Authorities arrested the five in California and Texas after a federal grand jury issued a 33-count indictment. According to the U.S. Department of Justice, this was a narcotics trafficking ring in which illegal prescriptions were sold for a flat rate of $500 at the now-closed Southfork Medical Clinic in Los Angeles and the drugs obtained with those prescriptions were shipped to Texas for sale on the black market.
Prescriptions were allegedly sold for drugs that included oxycodone, hydrocodone, alprazolam (best known by the brand name Xanax), carisoprodol (a muscle relaxant) and promethazine with codeine (a cough syrup sold on the street as “purple drank” and “sizzurp”).
Those arrested were:
Jagehauel Gillespie, 39, of Houston, the operator of Southfork, and alleged ringleader, who allegedly charged flat fees of up to $500 for prescriptions. Investigators seized nearly 10,000 pills from his home in January 2013 and 48 bottles of promethazine with codeine from a car driven across Texas by Gillespie and another suspect in July 2010. Gillespie is also charged with using fake identities and fraudulent driver’s licenses to fill prescriptions at Los Angeles-area pharmacies. Gillespie faces up to 149 years in federal prison if convicted.
Dr. Madhu Garg, 63, of Glendora, California, the medical doctor who wrote prescriptions at Southfork, allegedly without any medical necessity, before the Medical Board of California revoked her license in late 2013. Garg, issued more than 10,000 prescriptions – with nearly 80 percent of those for hydrocodone or alprazolam, most of which were at the maximum dosage – over a 15-month period, according to records maintained by the State of California. In addition to drug counts, Garg is charged with money laundering for allegedly wiring money obtained from the drug conspiracy to an account in Kuala Lumpur.
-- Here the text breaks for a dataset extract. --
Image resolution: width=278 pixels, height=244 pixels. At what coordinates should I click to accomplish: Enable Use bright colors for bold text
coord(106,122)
Diane Nunez, 24, of Long Beach, California, who oversaw day-to-day operations at Southfork.
Daniel Clay, 45, of Houston, who allegedly shipped controlled substances from Southern California to Texas.
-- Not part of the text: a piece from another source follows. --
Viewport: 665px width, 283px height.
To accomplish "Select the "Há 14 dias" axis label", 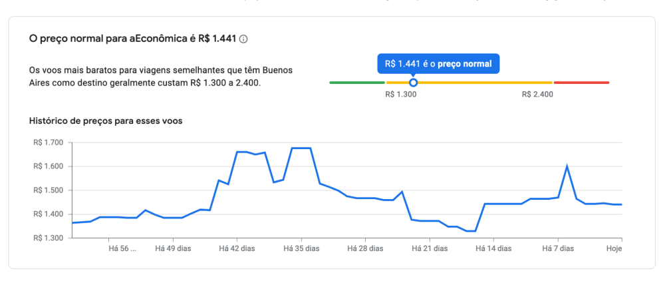I will [x=493, y=248].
Ray Steven Benton, 56, of Baldwin Hills, California, a “capper” who allegedly recruited patients to obtain prescriptions at Southfork. Benton is also charged with firearms offenses and with using fake identities and fraudulent driver’s licenses to fill prescriptions at Los Angeles-area pharmacies.
“Los Angeles is a major source of the deadly and addictive prescription drugs that are diverted to street sales across the Western United States,” said Acting United States Attorney Stephanie Yonekura. “This case is the latest in a series of prosecutions clearly demonstrating that law enforcement is committed to stemming the tide of drugs being diverted to the black market, as well as putting an end to medical professionals who abuse their prescription pads and their ethical obligations.”
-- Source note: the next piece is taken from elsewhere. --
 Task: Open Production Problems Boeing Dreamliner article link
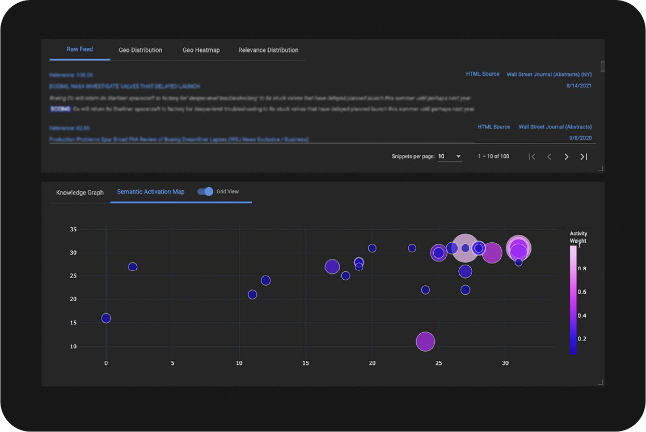[179, 139]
The indictment describes multiple undercover operations conducted during the investigation. During an October 2013 meeting at Southfork, Gillespie allegedly agreed that Garg would prescribe oxycodone and promethazine with codeine for an undercover cooperator in exchange for the person returning to the clinic with bottles of the prescribed cough syrup. Later that day, Garg allegedly gave the undercover witness prescriptions for those drugs and agreed to issue more prescriptions later that week under a different patient name. Six days later, during another meeting at Southfork, Gillespie allegedly gave the undercover witness forged prescriptions for oxycodone and promethazine with codeine using another doctor’s name and medical license number.
“Local, state and federal agents and investigators have their hands full with these types of cases which are often lengthy and complex, ” said California Statewide Law Enforcement Association (CSLEA) President Alan Barcelona. “The DOJ agents and many state investigators we represent are continually working to put a stop to unscrupulous, law-breaking doctors who are chipping away at the health and welfare of others and our communities by allowing these powerful drugs to hit the streets.”
Two other suspects named in the indictment are currently being sought by authorities. Those two fugitives are:
Jessica Poe, 32, of Inglewood, California, Gillespie’s girlfriend, who allegedly forged a doctor’s signature on prescriptions; and
Joseph Tyree Boyance, 35, whose whereabouts are presently unknown, a “capper” who recruited patients to obtain prescriptions at Southfork.
This case is the product of an investigation by the Drug Enforcement Administration’s Los Angeles and Houston field divisions, Internal Revenue Service-Criminal Investigation, the Los Angeles Police Department, the California Department of Justice, and the Texas Department of Public Safety.